Okay, reader. What’s your number five? I’ll give you mine below the fold and readers can find more details here.

Goodman’s number five: Tell all of the people who are practicing medicine in a different (and apparently better) way that you will pay them in a different way and increase their total payment by some fraction of the amount they are saving the government. Then announce to all other providers you are willing to pay them in any different way they propose, provided that the government’s cost goes down and quality of care for patients goes up.

Obama’s number five: Ignore all of the centers of excellence and all of the people practicing in them and publish a 429-page book of rules, detailing what the providers must do if they want to be paid more. Pay less to any provider who doesn’t follow the 429 pages of rules.

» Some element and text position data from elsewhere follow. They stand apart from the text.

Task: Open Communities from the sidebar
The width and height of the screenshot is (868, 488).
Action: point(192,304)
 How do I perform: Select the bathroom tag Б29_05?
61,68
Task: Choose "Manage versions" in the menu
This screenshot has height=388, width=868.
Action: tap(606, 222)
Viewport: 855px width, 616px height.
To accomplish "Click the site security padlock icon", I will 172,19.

Am I exaggerating? Maybe. But I’m not exaggerating about this:

  • Under Obama’s approach, government is the main actor. Under my approach, the providers are the main actors.
  • Under Obama’s approach, government decides how to define and measure quality and cost. Under my approach, providers are completely free to propose new and better ways of defining and measuring these things.
  • Under Obama’s approach, providers have only one real incentive: maximize against reimbursement formulas. Under my approach, providers have an incentive to find new and better ways of delivering medical care.

I’ll use an example I’ve used before: Jeffrey Brenner, the Camden, New Jersey doctor who identifies the sickest, most expensive patients and lowers their overall health care costs by getting the patients to change their lifestyles. Because most of what Brenner does is effectively social work and because there is no current procedural technology code for social work, Brenner is essentially working outside the system. He is saving Medicare and Medicaid millions of dollars; but these bureaucracies are doing nothing to reward him for his efforts.

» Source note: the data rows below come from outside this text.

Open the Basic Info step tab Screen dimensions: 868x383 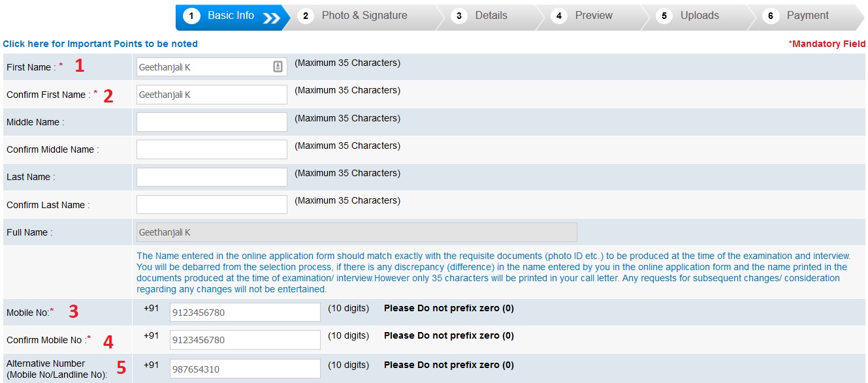click(230, 16)
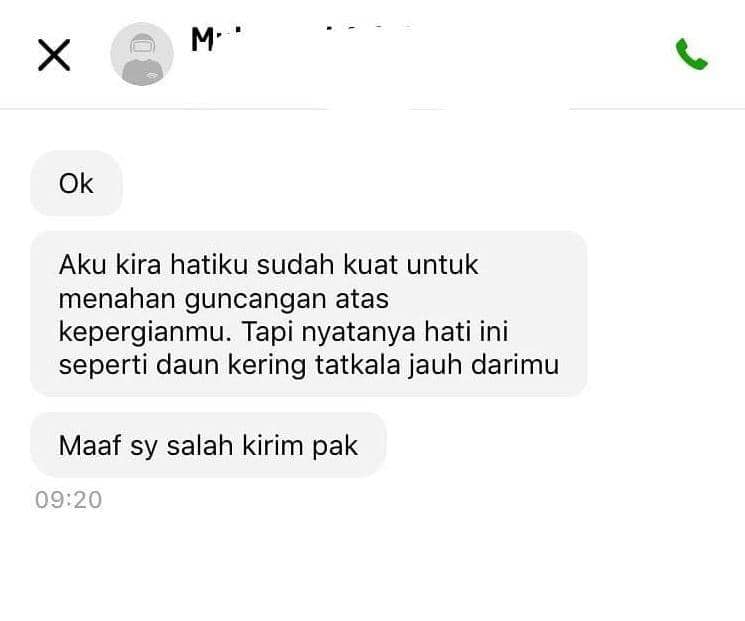Click the word "pak" in the last message
The width and height of the screenshot is (745, 621).
pos(334,446)
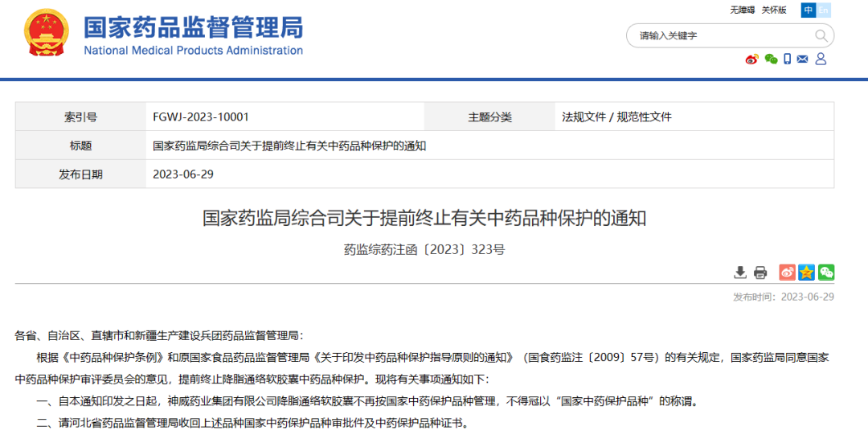Viewport: 868px width, 443px height.
Task: Click the 法规文件 / 规范性文件 category text
Action: [616, 117]
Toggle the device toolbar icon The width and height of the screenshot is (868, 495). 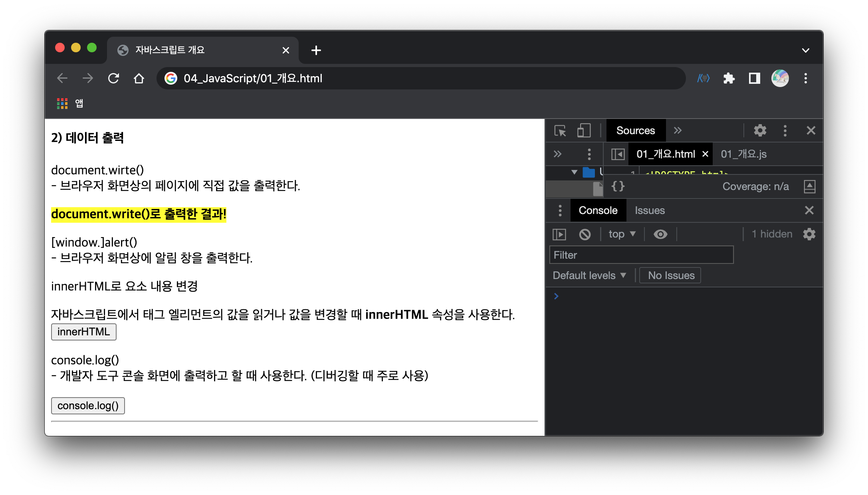584,131
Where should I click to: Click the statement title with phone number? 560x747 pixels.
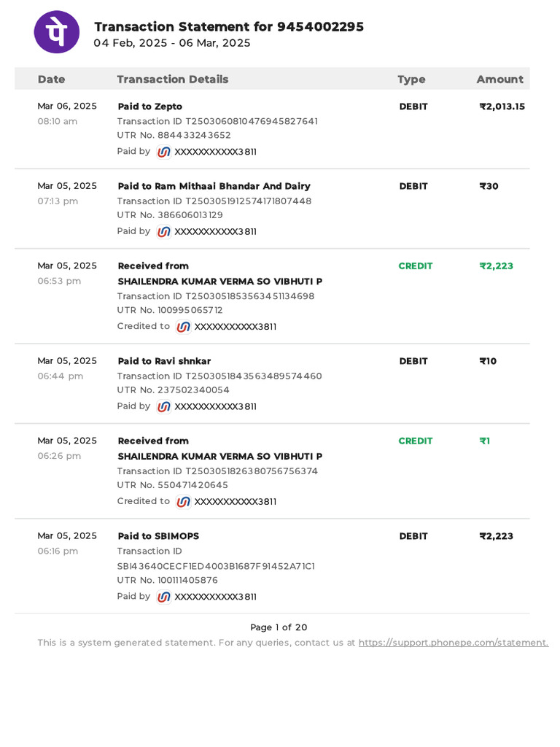pyautogui.click(x=229, y=27)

Pro-ObamaCare writer Atul Gawande wrote about Brenner in a widely read article in The New Yorker and I found myself agreeing with everything Gawande wrote. Except for one paragraph, in which he asserted that the Obama administration’s goal was to encourage Brenner’s approach all across the country.

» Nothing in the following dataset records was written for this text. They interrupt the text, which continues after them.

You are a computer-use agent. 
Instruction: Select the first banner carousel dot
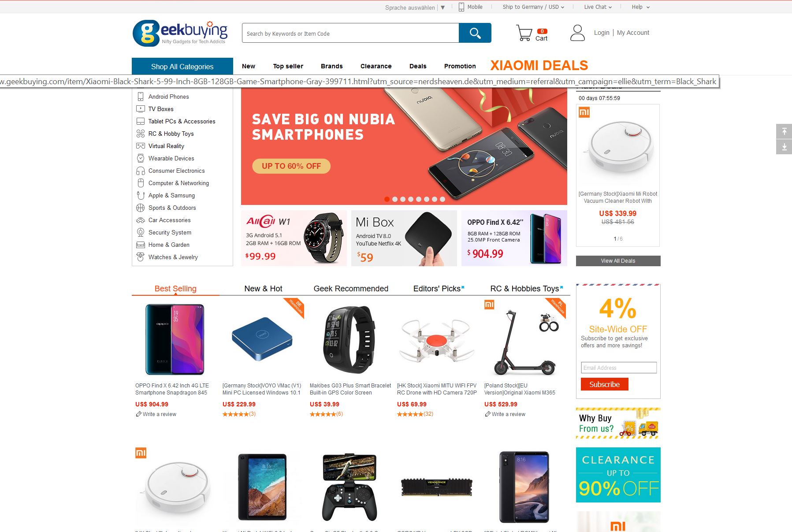(x=387, y=199)
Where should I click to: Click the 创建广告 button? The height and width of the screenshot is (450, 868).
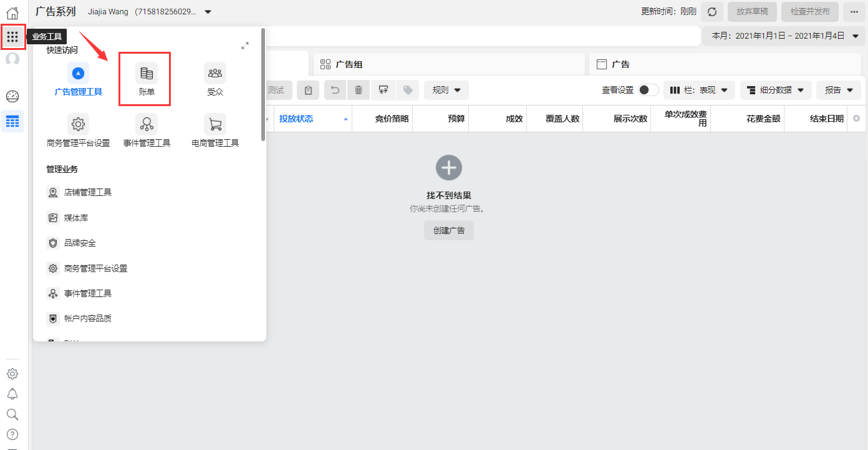point(448,230)

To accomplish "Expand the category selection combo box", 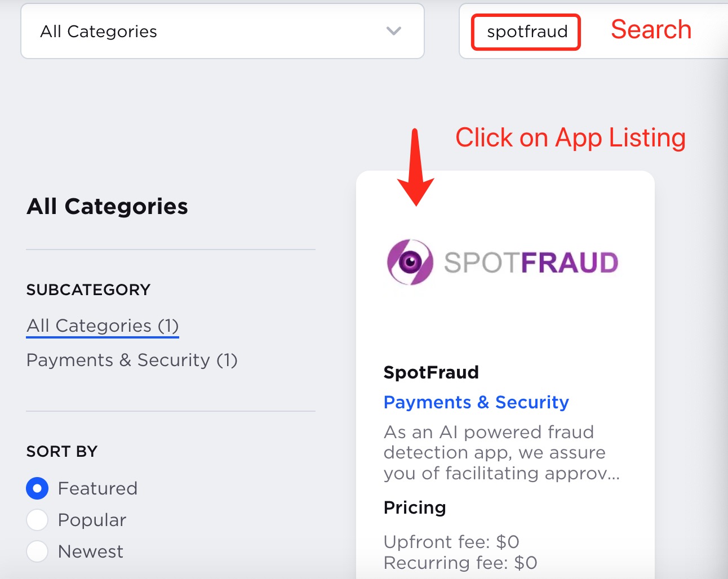I will pyautogui.click(x=222, y=32).
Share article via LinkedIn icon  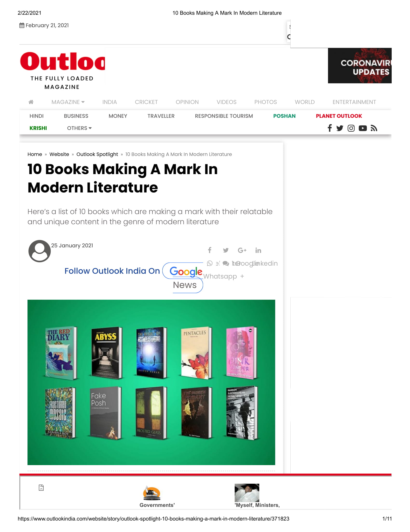click(x=258, y=250)
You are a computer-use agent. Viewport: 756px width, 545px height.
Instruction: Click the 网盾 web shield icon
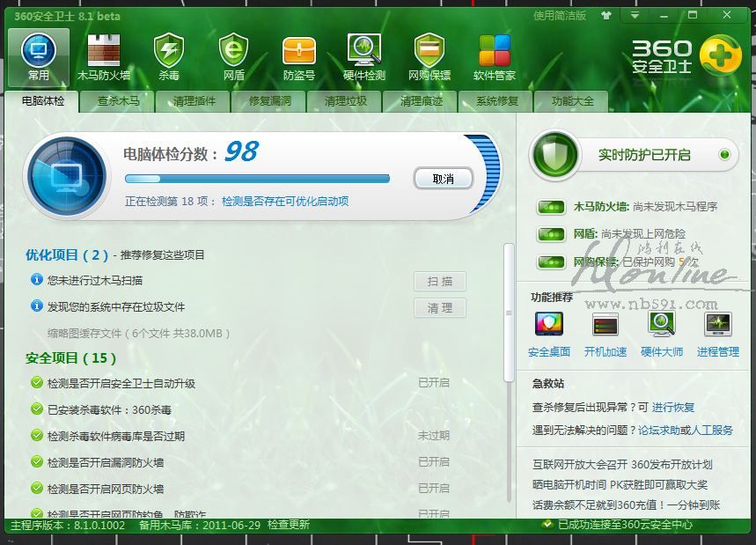[x=233, y=56]
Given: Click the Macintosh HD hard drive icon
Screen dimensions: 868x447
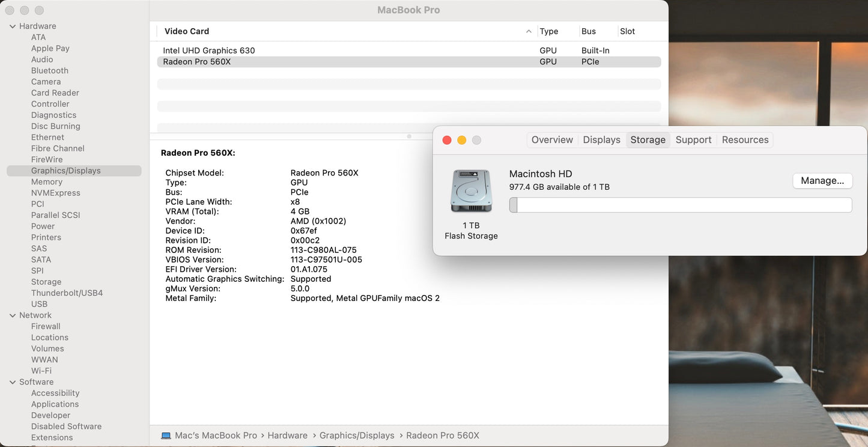Looking at the screenshot, I should tap(471, 190).
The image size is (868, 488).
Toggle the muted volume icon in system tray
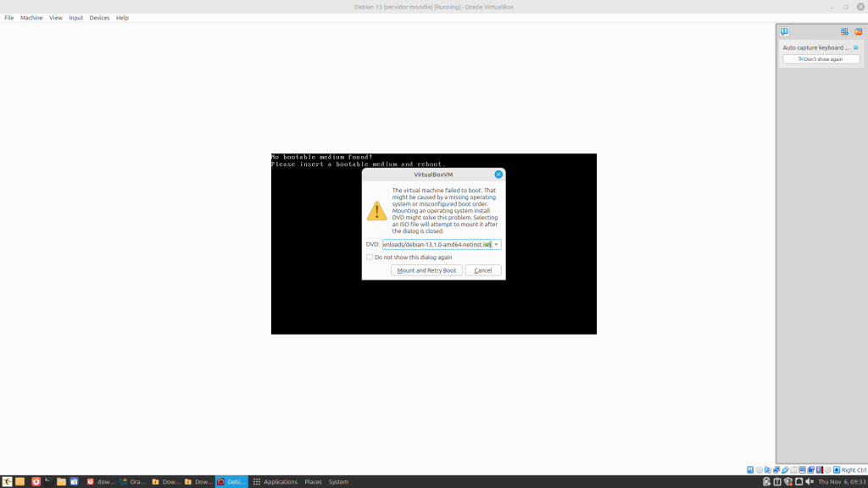point(810,481)
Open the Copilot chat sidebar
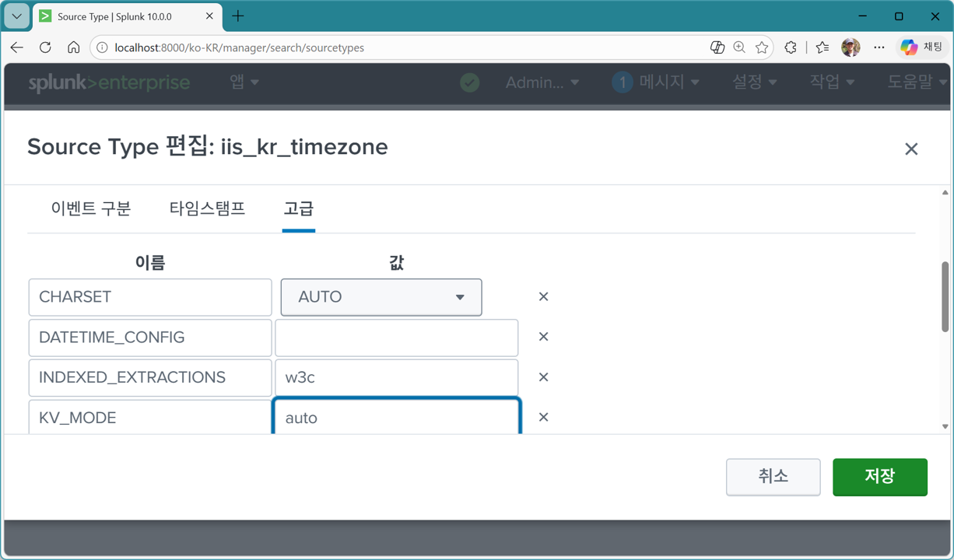Viewport: 954px width, 560px height. tap(921, 47)
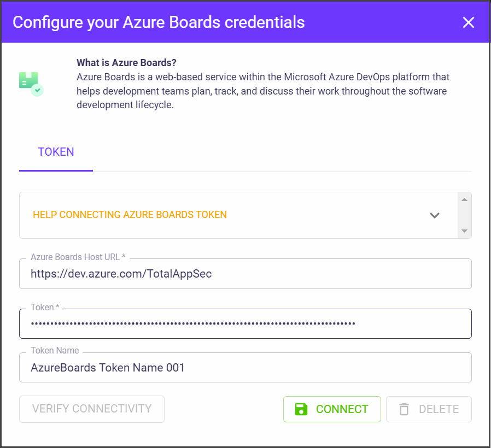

Nothing could be further from the truth. The administration is giving Brenner not one thin dime for his exceptional work. In fact Brenner is surviving and paying the rent only because of help from nonprofit foundations. For Brenner to get government help, he must jump through all kinds of hoops and try to qualify as an Accountable Care Organization!

[BTW, this is the only point in Gawande’s article where he becomes sloppy — treating step five as though it were an unimportant afterthought.]

My solution: Give Brenner 25% of all the money he’s saving the federal government. Let him become a millionaire. Then invite every other doctor in the country to copy Brenner’s example, or even improve on it.

When people hear of my approach the most common reaction is disbelief that a government agency could actually pull it off. But what I have in mind is not all that different from a lot of things the government already does. We put out bounties for the head of Osama bin Laden and for the capture of other dangerous criminals. We let whistle blowers share in the savings they help snare. What’s so hard about rewarding people who find ways to save the government health care dollars?

I will readily admit that government is not the ideal vehicle to pull this off, however. That’s why we need to transfer more control over health care dollars to patients and to private health plans. More efficiencies will emerge if both sides of the market have incentives to find them.